Extracted data entries:
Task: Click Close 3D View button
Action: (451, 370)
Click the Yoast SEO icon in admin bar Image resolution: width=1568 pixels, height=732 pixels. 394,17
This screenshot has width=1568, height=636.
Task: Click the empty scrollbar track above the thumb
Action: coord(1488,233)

WRITTEN TASK:
Retype the lines above without changing a single character.

RESULT OF THE EXERCISE:
Task: Click Close 3D View button
Action: (451, 370)
Click the Yoast SEO icon in admin bar Image resolution: width=1568 pixels, height=732 pixels. 394,17
This screenshot has width=1568, height=636.
Task: Click the empty scrollbar track above the thumb
Action: coord(1488,233)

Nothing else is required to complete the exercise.